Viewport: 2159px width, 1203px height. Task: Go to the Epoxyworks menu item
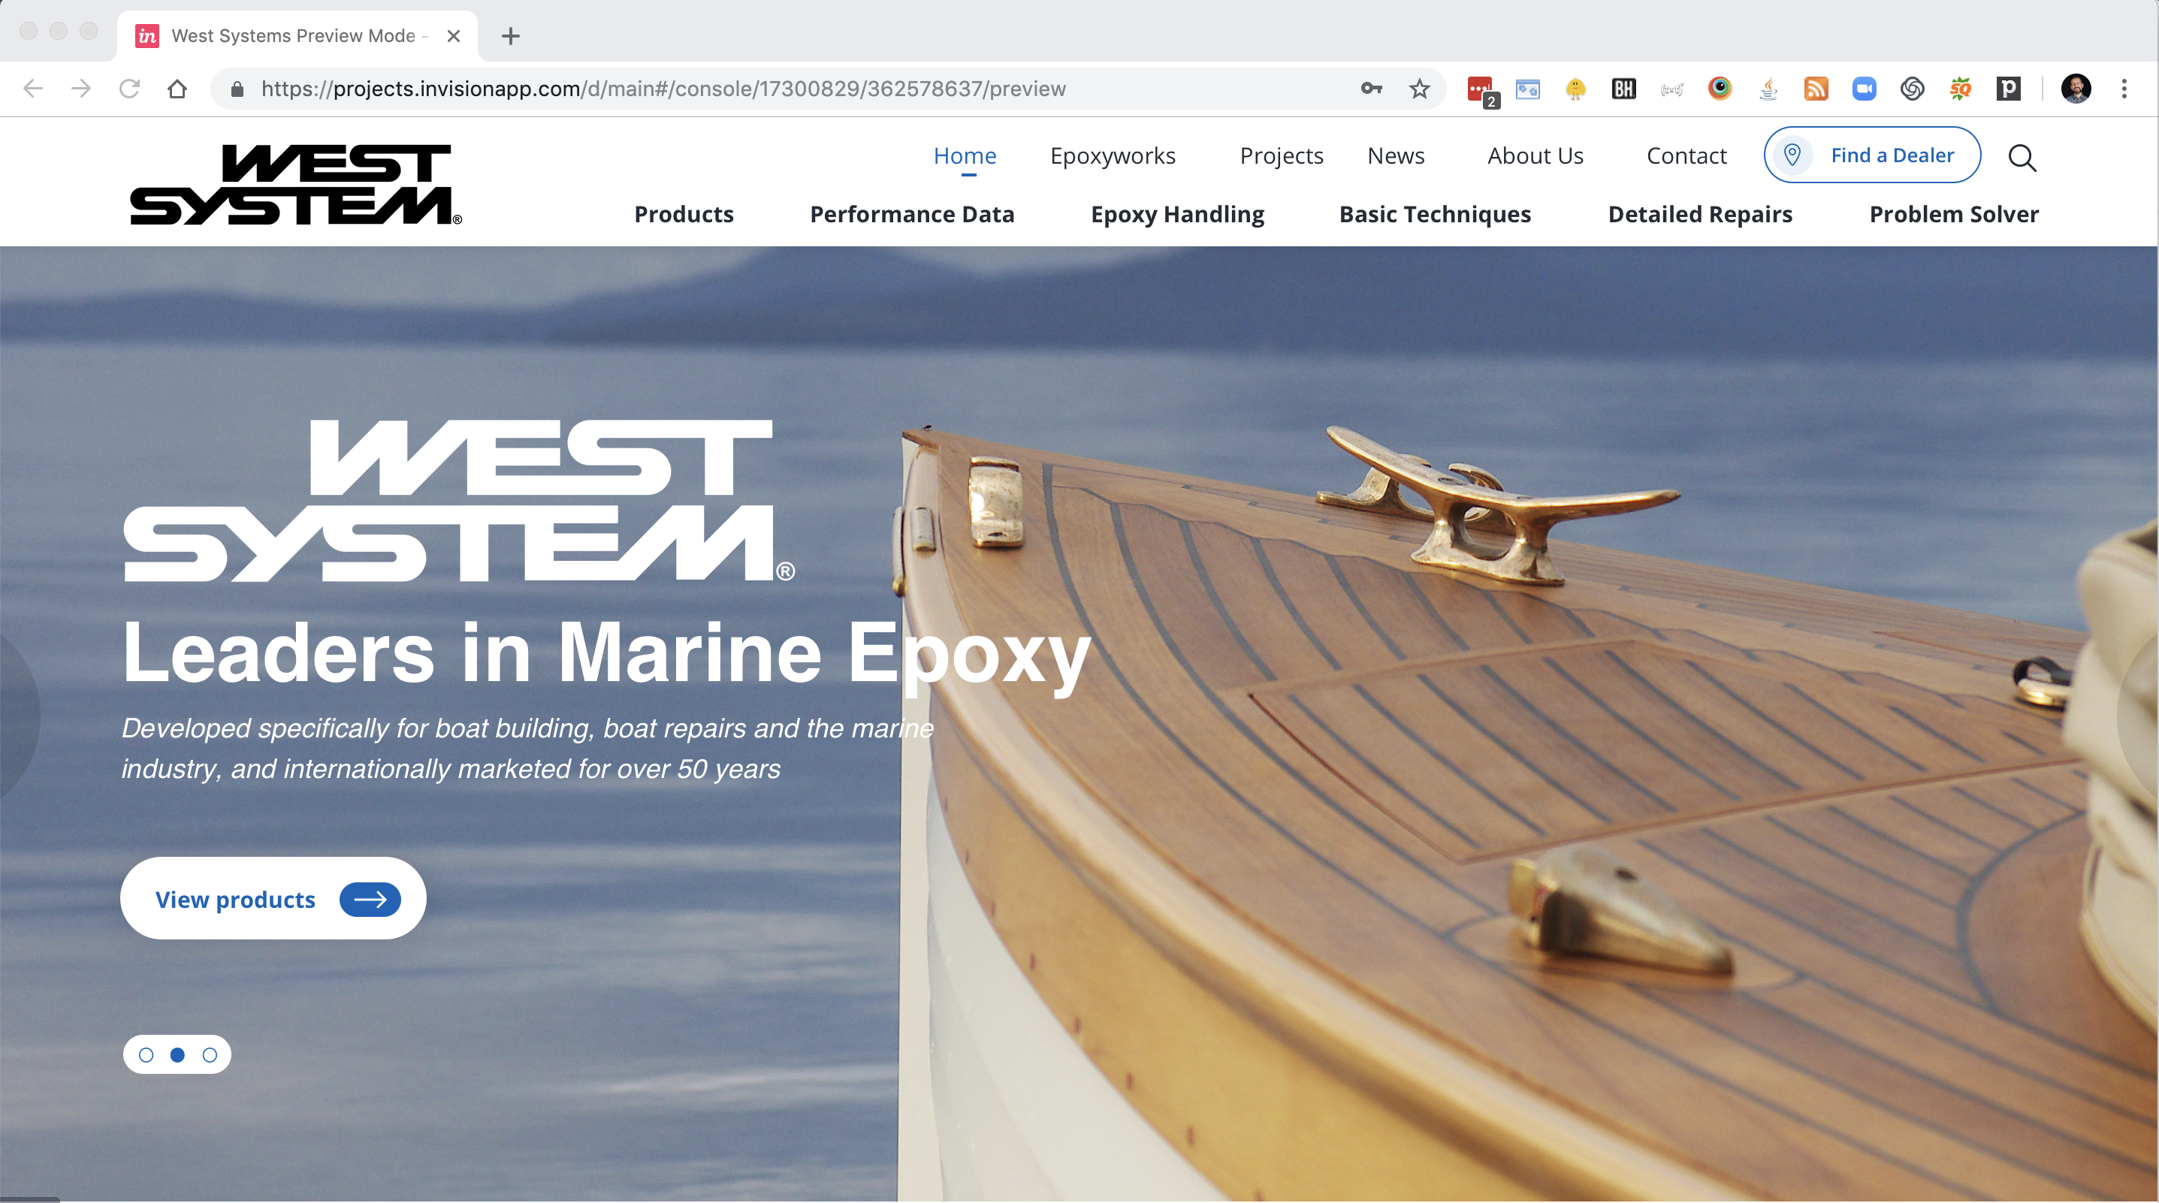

********************

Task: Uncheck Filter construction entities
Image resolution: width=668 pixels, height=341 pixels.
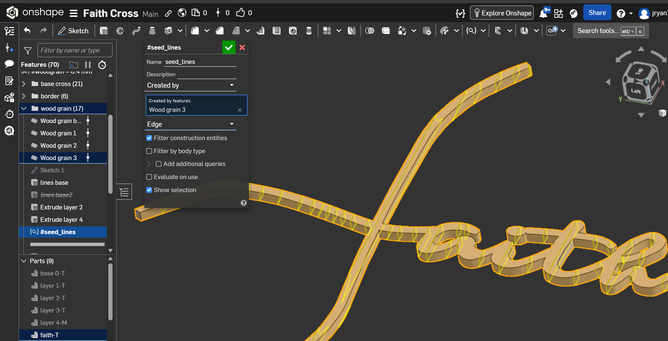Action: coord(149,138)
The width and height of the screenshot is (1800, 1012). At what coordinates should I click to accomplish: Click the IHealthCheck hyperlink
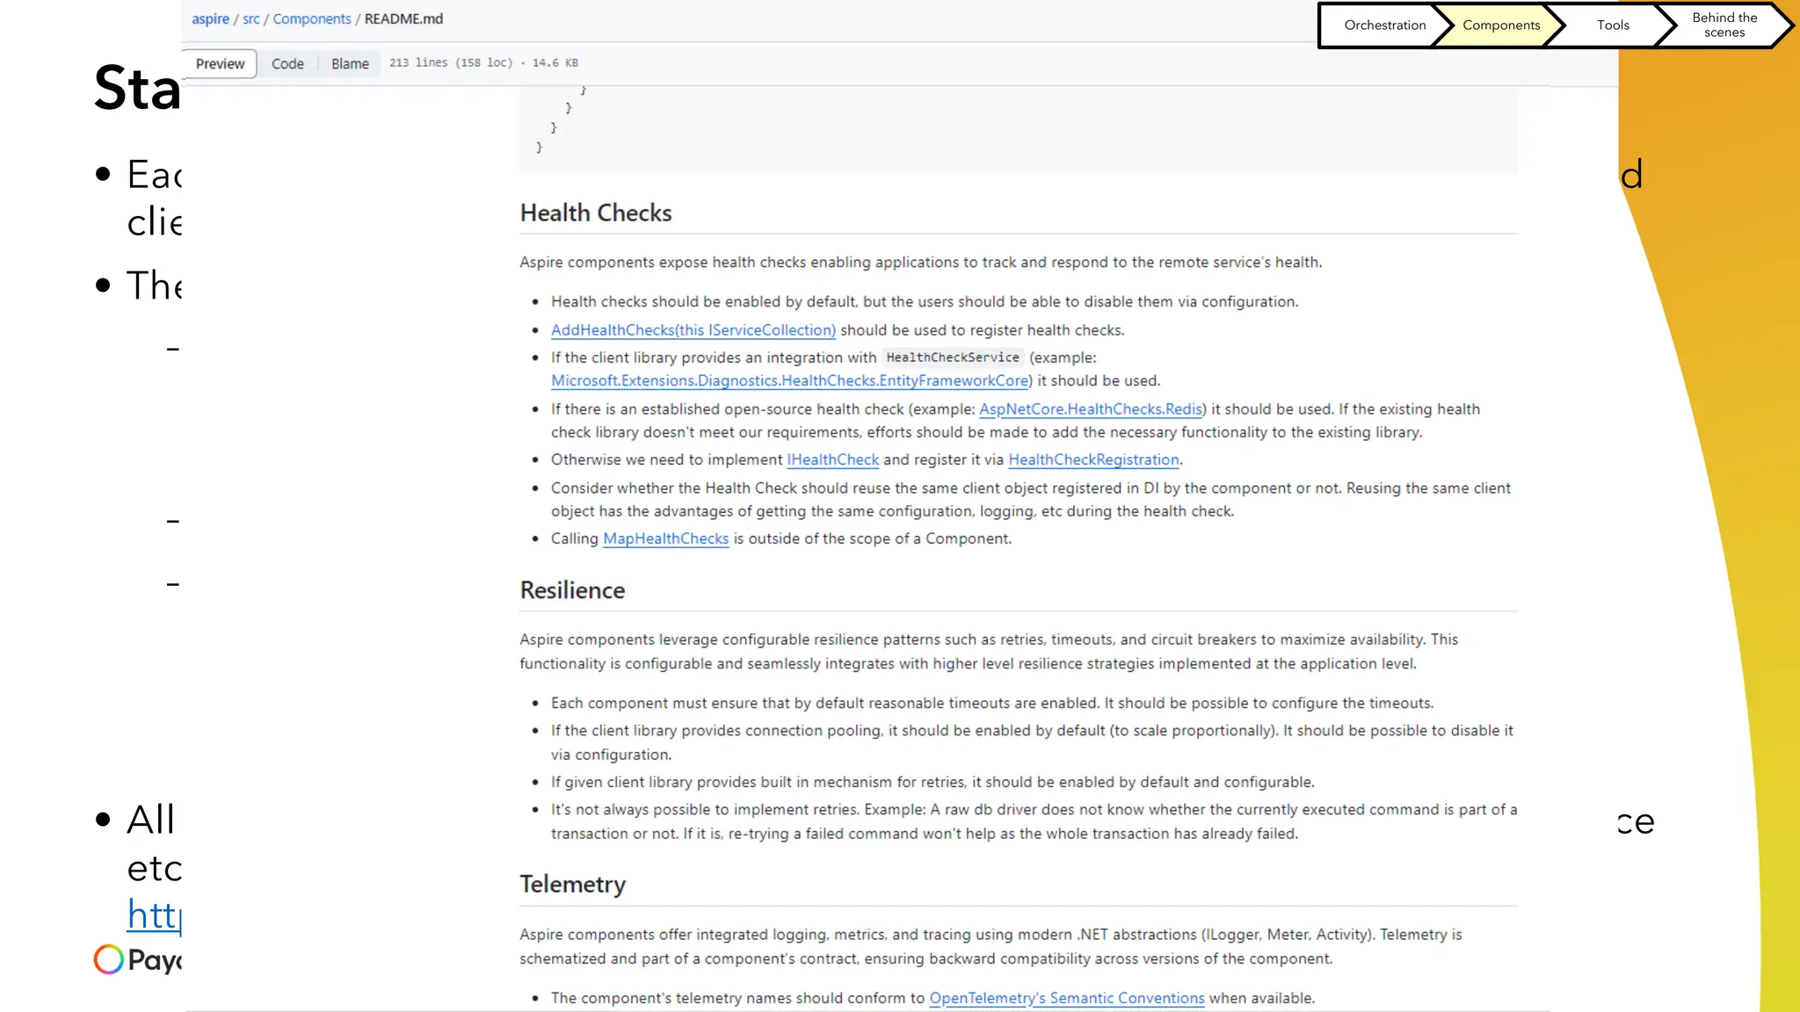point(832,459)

********************

### EXERCISE:
Where does "Task" occur in the data? Copy each line that has it.

### PROBLEM SOLUTION:
Viewport: 2159px width, 1203px height. Task: Go to the Epoxyworks menu item
Task: Uncheck Filter construction entities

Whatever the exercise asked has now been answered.